屁理屈がなぜ「屁」理屈と言われるかおわかりになったことでしょう。

彼らへの反論が難しいことも簡単に説明できます。

つまり彼らの理屈は完全に主観的なものなので、他人と議論するための共通のルールや認識をまったく欠いているのです。

自分ではいろいろ意見を言うくせに、彼らは人とまともに議論しようという意志もスキルも持ち合わせていません。

そういう意味では非常に閉ざされた、孤独な存在でもあります。

よく自分のおならは臭くない、と言いますよね。

屁理屈をこねる人たちもまた、自分のこねる理屈にすっかり陶酔しています。

でも他人からしたらそれは、とてもじゃないけど耐えられないほど臭い、他人のおならにすぎないのです。

3.過大な自信は強い劣等感の裏返し

屁理屈をこねる人たちは、常に上から目線で、自分を人よりエライとみなし、この世の森羅万象のすべてを説明できると思い込んでいるとても厄介な存在です。

となると、一見、非常に強い個性と才能にあふれた、本当の意味での自信家なのかな、という気がしてきますよね。

しかし、これがまた実際とはまったく逆なのですから面白いものです。

彼らはみな強烈なコンプレックスを抱えています。

「学歴がない」「容姿が人並み以下だ」「育ちが悪い」。

劣等感の中身はさまざまですが、彼らは一様に何らかの強いコンプレックスを抱えた存在です。

一番深い根っこのところでは、強烈に自分に自信がないんですね。

その自信のなさを糊塗するために、屁理屈という反論できない武器をふりかざして、自分を少しでも大きく見せようというのが、彼らの本当のねらいということになります。

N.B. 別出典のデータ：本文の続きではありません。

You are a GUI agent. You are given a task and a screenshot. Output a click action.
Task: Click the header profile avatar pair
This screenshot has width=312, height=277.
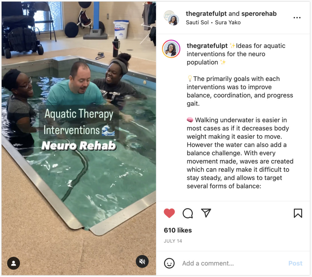(171, 18)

今の自分に不満があり、ひいては今の社会にも不満があって、現実は理不尽で許しがたく不合理なものだと常々感じています。

できれば世の中のシステムを全部変えて、大げさに言えば革命でも起こして、自分にスポットが当たる世界にならないかなと夢想しています。

でも実際にそんなことは不可能です、屁理屈を言う人たちはだから、無力感に打ちひしがれてもいるわけです。

そこで彼らは考えました。

「この現実はすべてが間違っています。

すべてどこか足りない。

不完全きわまりないガラクタのようなものなのだ」と。

日常のほころびに出会うたび、彼らはその確信を深めます。

「ほらやっぱり、こんなにだめなんじゃないか」というわけです。

嬉々として屁理屈をこねくりまわずことで、自分たちが求める理想の世界を、虚空に指でなぞり書きしているんですね。

そして、それもみんな元はと言えば、彼らが心の奥深くに抱え込んだ劣等感から始まっているのです。

いかがでしたか。

屁理屈ばかり言う人の心理が少しおわかりいただけたのではないでしょう。

劣等感と言いましたが、実はこれも厄介な代物で、あくまで主観的な判断なんですね。

屁理屈ばかり言う人が学歴コンプレックスを持っていて、聞いてみたら彼は有名大学の卒業生だった、なんてことは普通にあります。

人から見たら立派すぎるほどの学歴であっても、本人が納得していないならば、それはコンプレックスを形成してしまう要素になるんですね。

屁理屈ばかり言う人に出会ったら、少し距離を置いてつきあうことをオススメします。

だって自分のはともかくとして、他人のおならを愛することなんてほぼ100%不可能なんですから。